=== Task requirements ===
Retype the entries below word for word, leaving none out.

Data Block Start

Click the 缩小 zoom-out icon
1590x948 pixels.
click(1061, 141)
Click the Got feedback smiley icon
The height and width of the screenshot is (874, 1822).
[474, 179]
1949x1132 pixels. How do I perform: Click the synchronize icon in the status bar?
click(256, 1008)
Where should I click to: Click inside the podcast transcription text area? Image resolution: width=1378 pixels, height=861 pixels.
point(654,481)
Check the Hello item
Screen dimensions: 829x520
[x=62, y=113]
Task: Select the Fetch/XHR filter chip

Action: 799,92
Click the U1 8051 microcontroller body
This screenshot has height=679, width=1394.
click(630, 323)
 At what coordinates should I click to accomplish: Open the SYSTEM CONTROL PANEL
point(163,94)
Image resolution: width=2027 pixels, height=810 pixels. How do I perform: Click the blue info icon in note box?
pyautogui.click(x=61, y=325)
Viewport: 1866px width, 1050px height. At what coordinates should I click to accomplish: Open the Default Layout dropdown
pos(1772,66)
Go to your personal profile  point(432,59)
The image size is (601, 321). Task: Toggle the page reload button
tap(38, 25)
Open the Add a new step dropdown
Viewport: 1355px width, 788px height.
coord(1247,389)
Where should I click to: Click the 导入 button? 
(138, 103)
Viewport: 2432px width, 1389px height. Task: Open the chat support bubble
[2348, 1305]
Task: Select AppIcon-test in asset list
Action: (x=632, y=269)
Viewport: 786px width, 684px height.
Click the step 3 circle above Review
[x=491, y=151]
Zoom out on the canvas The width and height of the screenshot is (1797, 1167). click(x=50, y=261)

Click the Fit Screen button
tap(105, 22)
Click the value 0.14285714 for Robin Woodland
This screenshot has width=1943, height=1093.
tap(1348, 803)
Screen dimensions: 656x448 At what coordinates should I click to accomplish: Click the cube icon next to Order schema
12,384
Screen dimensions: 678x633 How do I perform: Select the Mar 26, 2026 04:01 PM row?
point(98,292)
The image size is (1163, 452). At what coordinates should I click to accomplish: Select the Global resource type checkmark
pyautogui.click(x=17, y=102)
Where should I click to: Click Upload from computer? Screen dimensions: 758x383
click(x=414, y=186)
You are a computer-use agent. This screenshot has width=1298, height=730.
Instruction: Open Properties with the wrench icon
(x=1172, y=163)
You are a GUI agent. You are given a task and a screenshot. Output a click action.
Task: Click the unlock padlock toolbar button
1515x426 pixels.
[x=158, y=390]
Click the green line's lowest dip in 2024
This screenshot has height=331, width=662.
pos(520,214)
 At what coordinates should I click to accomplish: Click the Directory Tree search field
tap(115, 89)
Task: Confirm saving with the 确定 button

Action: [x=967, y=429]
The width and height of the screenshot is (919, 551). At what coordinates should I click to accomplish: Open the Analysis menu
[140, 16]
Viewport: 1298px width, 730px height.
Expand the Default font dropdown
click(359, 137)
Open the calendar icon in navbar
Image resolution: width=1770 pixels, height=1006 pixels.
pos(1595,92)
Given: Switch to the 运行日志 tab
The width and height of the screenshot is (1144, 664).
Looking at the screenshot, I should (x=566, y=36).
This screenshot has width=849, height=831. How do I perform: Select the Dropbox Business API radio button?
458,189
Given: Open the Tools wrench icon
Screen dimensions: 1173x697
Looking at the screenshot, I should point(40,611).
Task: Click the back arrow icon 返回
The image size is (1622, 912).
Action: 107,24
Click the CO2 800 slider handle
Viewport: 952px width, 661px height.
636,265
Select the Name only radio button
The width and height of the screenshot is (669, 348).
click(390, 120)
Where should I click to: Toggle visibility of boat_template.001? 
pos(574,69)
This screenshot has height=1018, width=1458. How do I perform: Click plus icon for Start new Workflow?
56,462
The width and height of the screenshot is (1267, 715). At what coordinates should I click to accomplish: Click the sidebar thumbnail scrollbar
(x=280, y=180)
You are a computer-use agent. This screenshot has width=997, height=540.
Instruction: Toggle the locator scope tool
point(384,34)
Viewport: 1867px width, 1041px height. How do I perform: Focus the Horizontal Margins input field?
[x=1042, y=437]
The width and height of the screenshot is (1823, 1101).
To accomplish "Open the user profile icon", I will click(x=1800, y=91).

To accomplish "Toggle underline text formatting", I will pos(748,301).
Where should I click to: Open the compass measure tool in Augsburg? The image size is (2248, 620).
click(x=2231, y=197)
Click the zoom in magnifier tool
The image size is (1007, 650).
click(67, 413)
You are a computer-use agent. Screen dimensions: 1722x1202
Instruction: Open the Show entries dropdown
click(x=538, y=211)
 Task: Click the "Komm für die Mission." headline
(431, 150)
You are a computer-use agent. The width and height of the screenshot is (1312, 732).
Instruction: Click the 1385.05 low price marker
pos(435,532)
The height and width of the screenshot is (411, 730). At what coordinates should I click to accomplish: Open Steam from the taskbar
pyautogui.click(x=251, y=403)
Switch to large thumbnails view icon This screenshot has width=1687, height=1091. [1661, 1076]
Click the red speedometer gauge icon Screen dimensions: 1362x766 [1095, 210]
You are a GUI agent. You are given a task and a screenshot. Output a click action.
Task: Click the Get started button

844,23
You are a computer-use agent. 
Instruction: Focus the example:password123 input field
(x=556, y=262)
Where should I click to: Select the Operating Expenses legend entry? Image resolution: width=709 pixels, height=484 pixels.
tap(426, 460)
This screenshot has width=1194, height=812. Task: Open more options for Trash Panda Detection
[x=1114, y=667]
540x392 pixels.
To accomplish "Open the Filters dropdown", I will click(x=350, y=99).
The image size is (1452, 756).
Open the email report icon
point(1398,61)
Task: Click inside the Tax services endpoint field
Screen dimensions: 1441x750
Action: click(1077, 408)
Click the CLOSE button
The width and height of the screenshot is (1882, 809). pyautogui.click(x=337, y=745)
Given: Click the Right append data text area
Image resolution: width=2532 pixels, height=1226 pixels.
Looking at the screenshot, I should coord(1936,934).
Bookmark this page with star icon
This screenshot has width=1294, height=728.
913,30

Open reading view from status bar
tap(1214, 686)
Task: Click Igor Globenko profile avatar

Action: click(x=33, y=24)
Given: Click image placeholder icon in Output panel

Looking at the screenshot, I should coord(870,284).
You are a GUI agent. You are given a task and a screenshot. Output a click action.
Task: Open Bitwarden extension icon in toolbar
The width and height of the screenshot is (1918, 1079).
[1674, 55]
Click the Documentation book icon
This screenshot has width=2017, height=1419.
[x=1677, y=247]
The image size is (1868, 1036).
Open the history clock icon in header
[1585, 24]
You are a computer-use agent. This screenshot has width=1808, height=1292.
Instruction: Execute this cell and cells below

Data Block End

=== Exercise result ===
Click the 缩小 zoom-out icon
1590x948 pixels.
click(1061, 141)
Click the Got feedback smiley icon
The height and width of the screenshot is (874, 1822).
[474, 179]
1949x1132 pixels. How do I perform: Click the synchronize icon in the status bar?
click(256, 1008)
Where should I click to: Click inside the podcast transcription text area? Image resolution: width=1378 pixels, height=861 pixels.
point(654,481)
Check the Hello item
Screen dimensions: 829x520
[x=62, y=113]
Task: Select the Fetch/XHR filter chip

Action: 799,92
Click the U1 8051 microcontroller body
This screenshot has height=679, width=1394.
click(630, 323)
 At what coordinates should I click to accomplish: Open the SYSTEM CONTROL PANEL
point(163,94)
Image resolution: width=2027 pixels, height=810 pixels. How do I perform: Click the blue info icon in note box?
pyautogui.click(x=61, y=325)
Viewport: 1866px width, 1050px height. At what coordinates should I click to accomplish: Open the Default Layout dropdown
pos(1772,66)
Go to your personal profile  point(432,59)
The image size is (601, 321). Task: Toggle the page reload button
tap(38, 25)
Open the Add a new step dropdown
Viewport: 1355px width, 788px height.
coord(1247,389)
Where should I click to: Click the 导入 button? 
(138, 103)
Viewport: 2432px width, 1389px height. Task: Open the chat support bubble
[2348, 1305]
Task: Select AppIcon-test in asset list
Action: (x=632, y=269)
Viewport: 786px width, 684px height.
Click the step 3 circle above Review
[x=491, y=151]
Zoom out on the canvas The width and height of the screenshot is (1797, 1167). click(x=50, y=261)

Click the Fit Screen button
tap(105, 22)
Click the value 0.14285714 for Robin Woodland
This screenshot has width=1943, height=1093.
tap(1348, 803)
Screen dimensions: 656x448 At what coordinates should I click to accomplish: Click the cube icon next to Order schema
12,384
Screen dimensions: 678x633 How do I perform: Select the Mar 26, 2026 04:01 PM row?
point(98,292)
The image size is (1163, 452). At what coordinates should I click to accomplish: Select the Global resource type checkmark
pyautogui.click(x=17, y=102)
Where should I click to: Click Upload from computer? Screen dimensions: 758x383
click(x=414, y=186)
You are a computer-use agent. This screenshot has width=1298, height=730.
Instruction: Open Properties with the wrench icon
(x=1172, y=163)
You are a GUI agent. You are given a task and a screenshot. Output a click action.
Task: Click the unlock padlock toolbar button
1515x426 pixels.
[x=158, y=390]
Click the green line's lowest dip in 2024
This screenshot has height=331, width=662.
pos(520,214)
 At what coordinates should I click to accomplish: Click the Directory Tree search field
tap(115, 89)
Task: Confirm saving with the 确定 button

Action: [x=967, y=429]
The width and height of the screenshot is (919, 551). At what coordinates should I click to accomplish: Open the Analysis menu
[140, 16]
Viewport: 1298px width, 730px height.
Expand the Default font dropdown
click(359, 137)
Open the calendar icon in navbar
Image resolution: width=1770 pixels, height=1006 pixels.
pos(1595,92)
Given: Switch to the 运行日志 tab
The width and height of the screenshot is (1144, 664).
Looking at the screenshot, I should (x=566, y=36).
This screenshot has width=849, height=831. How do I perform: Select the Dropbox Business API radio button?
458,189
Given: Open the Tools wrench icon
Screen dimensions: 1173x697
Looking at the screenshot, I should point(40,611).
Task: Click the back arrow icon 返回
The image size is (1622, 912).
Action: 107,24
Click the CO2 800 slider handle
Viewport: 952px width, 661px height.
636,265
Select the Name only radio button
The width and height of the screenshot is (669, 348).
click(390, 120)
Where should I click to: Toggle visibility of boat_template.001? 
pos(574,69)
This screenshot has height=1018, width=1458. How do I perform: Click plus icon for Start new Workflow?
56,462
The width and height of the screenshot is (1267, 715). At what coordinates should I click to accomplish: Click the sidebar thumbnail scrollbar
(x=280, y=180)
You are a computer-use agent. This screenshot has width=997, height=540.
Instruction: Toggle the locator scope tool
point(384,34)
Viewport: 1867px width, 1041px height. How do I perform: Focus the Horizontal Margins input field?
[x=1042, y=437]
The width and height of the screenshot is (1823, 1101).
To accomplish "Open the user profile icon", I will click(x=1800, y=91).

To accomplish "Toggle underline text formatting", I will pos(748,301).
Where should I click to: Open the compass measure tool in Augsburg? The image size is (2248, 620).
click(x=2231, y=197)
Click the zoom in magnifier tool
The image size is (1007, 650).
click(67, 413)
You are a computer-use agent. Screen dimensions: 1722x1202
Instruction: Open the Show entries dropdown
click(x=538, y=211)
 Task: Click the "Komm für die Mission." headline
(431, 150)
You are a computer-use agent. The width and height of the screenshot is (1312, 732).
Instruction: Click the 1385.05 low price marker
pos(435,532)
The height and width of the screenshot is (411, 730). At what coordinates should I click to accomplish: Open Steam from the taskbar
pyautogui.click(x=251, y=403)
Switch to large thumbnails view icon This screenshot has width=1687, height=1091. [1661, 1076]
Click the red speedometer gauge icon Screen dimensions: 1362x766 [1095, 210]
You are a GUI agent. You are given a task and a screenshot. Output a click action.
Task: Click the Get started button

844,23
You are a computer-use agent. 
Instruction: Focus the example:password123 input field
(x=556, y=262)
Where should I click to: Select the Operating Expenses legend entry? Image resolution: width=709 pixels, height=484 pixels.
tap(426, 460)
This screenshot has width=1194, height=812. Task: Open more options for Trash Panda Detection
[x=1114, y=667]
540x392 pixels.
To accomplish "Open the Filters dropdown", I will click(x=350, y=99).
The image size is (1452, 756).
Open the email report icon
point(1398,61)
Task: Click inside the Tax services endpoint field
Screen dimensions: 1441x750
Action: click(1077, 408)
Click the CLOSE button
The width and height of the screenshot is (1882, 809). pyautogui.click(x=337, y=745)
Given: Click the Right append data text area
Image resolution: width=2532 pixels, height=1226 pixels.
Looking at the screenshot, I should coord(1936,934).
Bookmark this page with star icon
This screenshot has width=1294, height=728.
913,30

Open reading view from status bar
tap(1214, 686)
Task: Click Igor Globenko profile avatar

Action: click(x=33, y=24)
Given: Click image placeholder icon in Output panel

Looking at the screenshot, I should coord(870,284).
You are a GUI agent. You are given a task and a screenshot. Output a click action.
Task: Open Bitwarden extension icon in toolbar
The width and height of the screenshot is (1918, 1079).
[1674, 55]
Click the Documentation book icon
This screenshot has width=2017, height=1419.
[x=1677, y=247]
The image size is (1868, 1036).
Open the history clock icon in header
[1585, 24]
You are a computer-use agent. This screenshot has width=1808, height=1292.
Instruction: Execute this cell and cells below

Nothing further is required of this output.